OpenCore is infrastructure-first (a framework runtime), while ESX/ND/QBCore/Qbox are gameplay frameworks (they ship roleplay building blocks).
| Area | OpenCore | ESX | ND Framework | QBCore | Qbox |
|---|---|---|---|---|---|
| Primary goal | Runtime & architecture to build custom systems and modules | Economy-driven RP framework | Multipurpose RP framework with official addon pack | RP framework ecosystem centered around a shared Core Object | Modern RP framework built on QBCore foundations |
| Target audience | Developers who want full control and long-term architecture | Server owners wanting fast RP setup | Server owners wanting a structured RP stack | Server owners using a large RP ecosystem | Server owners wanting QBCore compatibility with modern defaults |
| “Batteries included” gameplay | No (items, economy, factions are external libraries/resources) | Yes (jobs, money, banking, society systems, UI, addons) | Yes (core + official resources like police, inventory, phone, banking) | Partial (core API + large ecosystem of gameplay resources) | Yes (qbx_core ships multicharacter, multijob, queue, etc.) |
| Programming model | TypeScript + DI + decorators (metadata → processors) | Lua + ESX API (events, callbacks, exports) | Lua + ND API + ox ecosystem | Lua + Core Object API | Lua + qbx_core exports + ox ecosystem |
| Architecture emphasis | Explicit architecture (Ports & Adapters, runtime modes, providers) | Practical and resource-oriented | Pack-oriented with strong defaults | Ecosystem-driven modularity | QBCore-compatible, with focus on performance and security |
| Type safety | Strong (TypeScript, contracts, typed NUI) | Tooling-dependent (Lua) | Tooling-dependent (Lua) | Tooling-dependent (Lua) | Tooling-dependent (Lua) |
| Database expectations | Database-agnostic (via adapters) | Typical RP stack (MySQL/MariaDB) | oxmysql + MariaDB by default | oxmysql commonly used | MariaDB required (installation stack) |
| Permissions & security | Guards, principals, throttling, state requirements (opt-in) | Varies by resource | Groups + ACE / Discord role integration | Core-based permissions | Security-focused defaults |
| Migration / compatibility | Clean break by design | Very large legacy ecosystem | Compatibility modes available | Very large script ecosystem | Backwards-compatible with most QBCore scripts |
| Engine support | FiveM and RedM (via adapters) | FiveM | FiveM | FiveM | FiveM |
Why OpenCore exists
OpenCore exists to solve problems below gameplay level:
- Provide a strongly typed, explicit runtime instead of global APIs.

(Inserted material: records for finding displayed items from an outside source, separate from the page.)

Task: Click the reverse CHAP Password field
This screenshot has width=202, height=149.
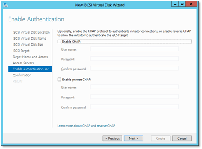Action: 135,97
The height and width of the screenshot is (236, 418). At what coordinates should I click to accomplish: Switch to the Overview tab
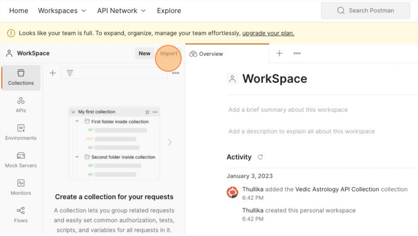207,54
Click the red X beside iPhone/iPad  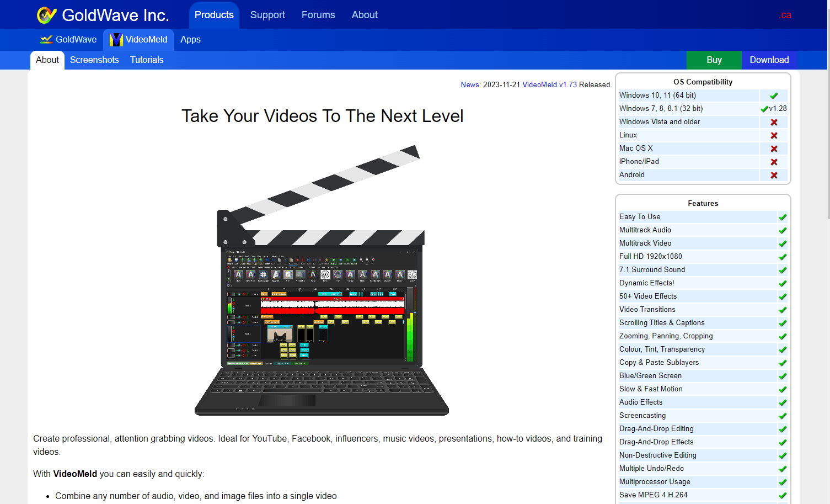774,162
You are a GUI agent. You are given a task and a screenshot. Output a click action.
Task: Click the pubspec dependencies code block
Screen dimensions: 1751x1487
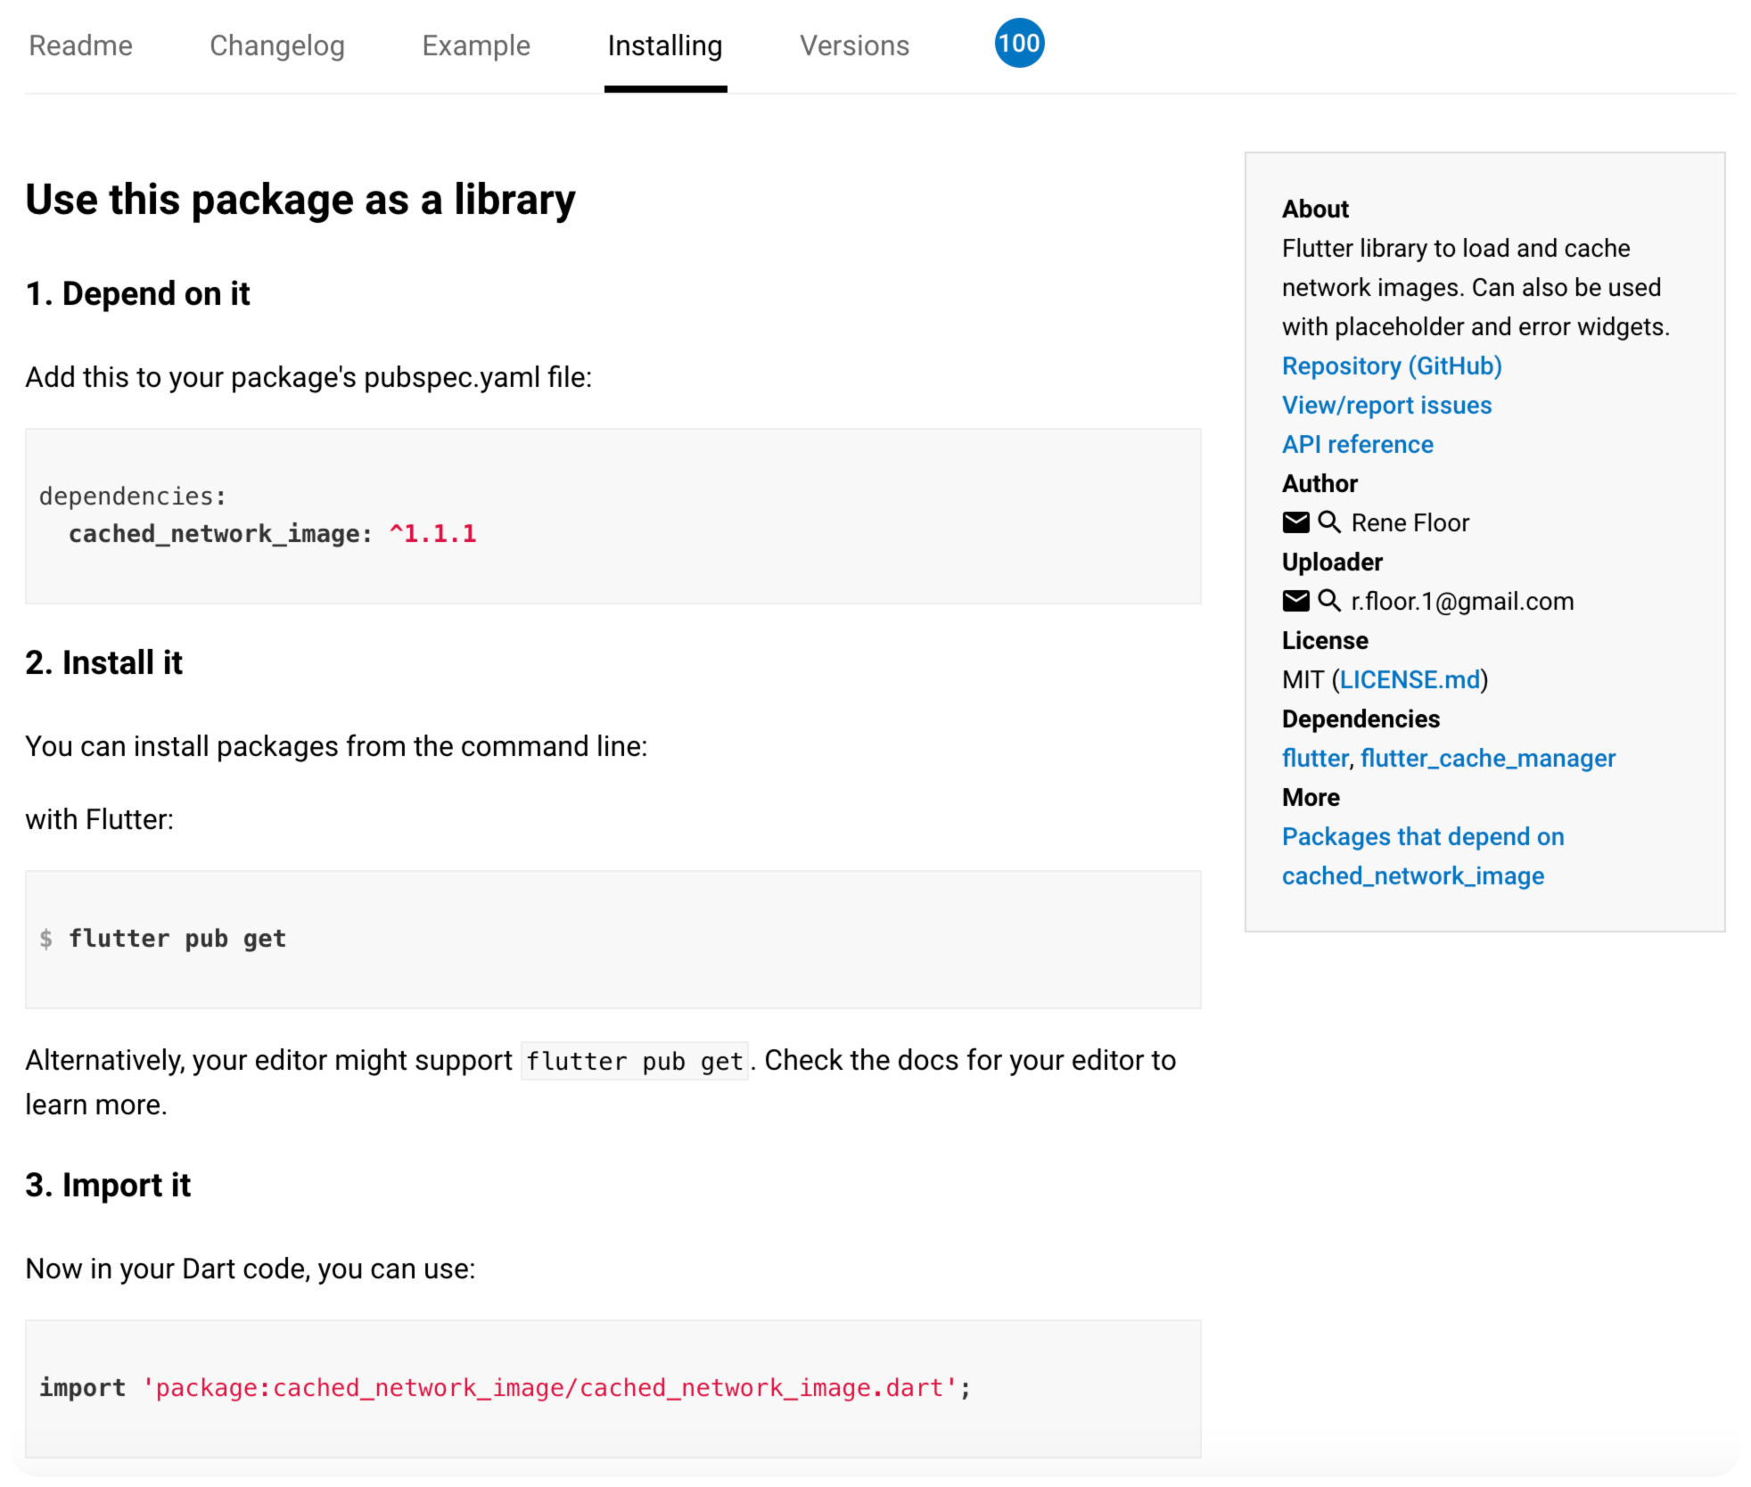pos(612,516)
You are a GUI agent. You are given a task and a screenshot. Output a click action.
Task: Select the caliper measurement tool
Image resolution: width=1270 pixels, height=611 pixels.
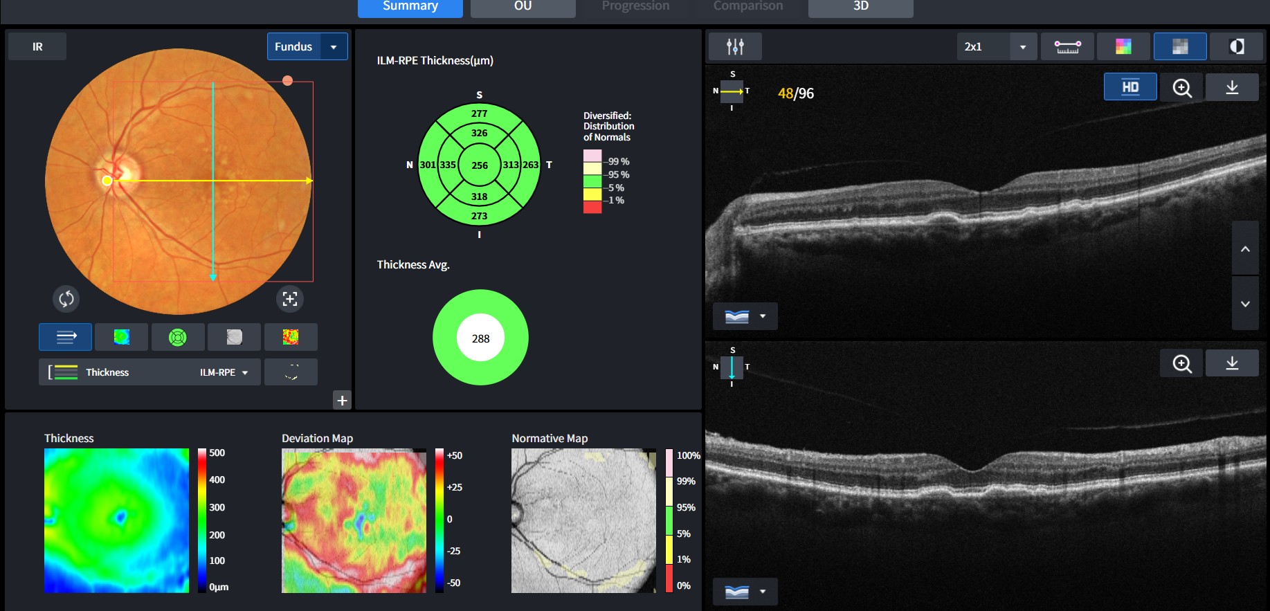pyautogui.click(x=1067, y=46)
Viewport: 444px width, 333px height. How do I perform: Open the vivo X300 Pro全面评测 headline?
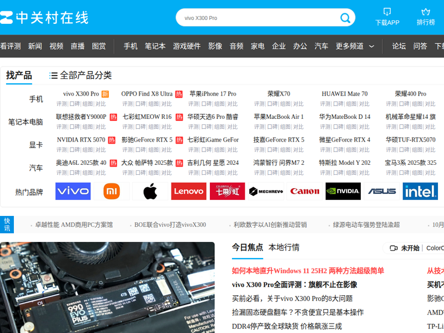coord(294,285)
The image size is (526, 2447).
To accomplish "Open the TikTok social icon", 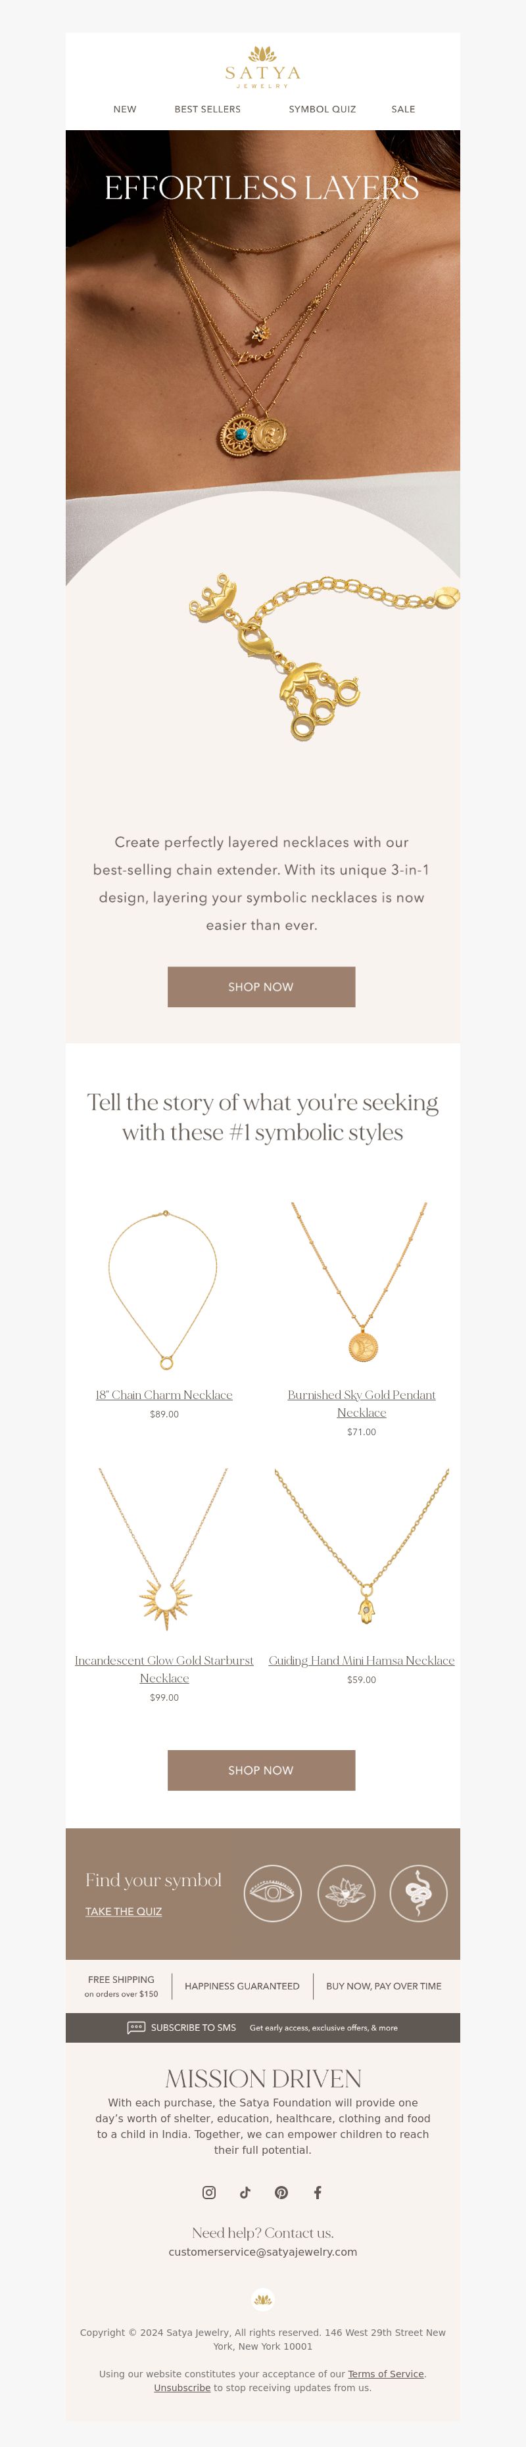I will 245,2191.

- Make complex servers maintainable over time through architecture and contracts.
- Allow gameplay systems (items, economy, factions) to evolve independently as libraries.
- Enable testing, external tooling, and native binaries outside the game runtime.
- Support both FiveM and RedM with the same architectural model.
OpenCore is a good choice if you:
- want to design your own systems instead of adopting predefined RP rules
- Large projects, Large teams
- care about long-term maintainability and refactoring
- prefer TypeScript, structure and explicit boundaries
- treat your server like a software project, not just a collection of scripts
In short: Other frameworks give you a ready roleplay game. OpenCore gives you the tools to build your own.
Neither approach is better — they simply solve different problems.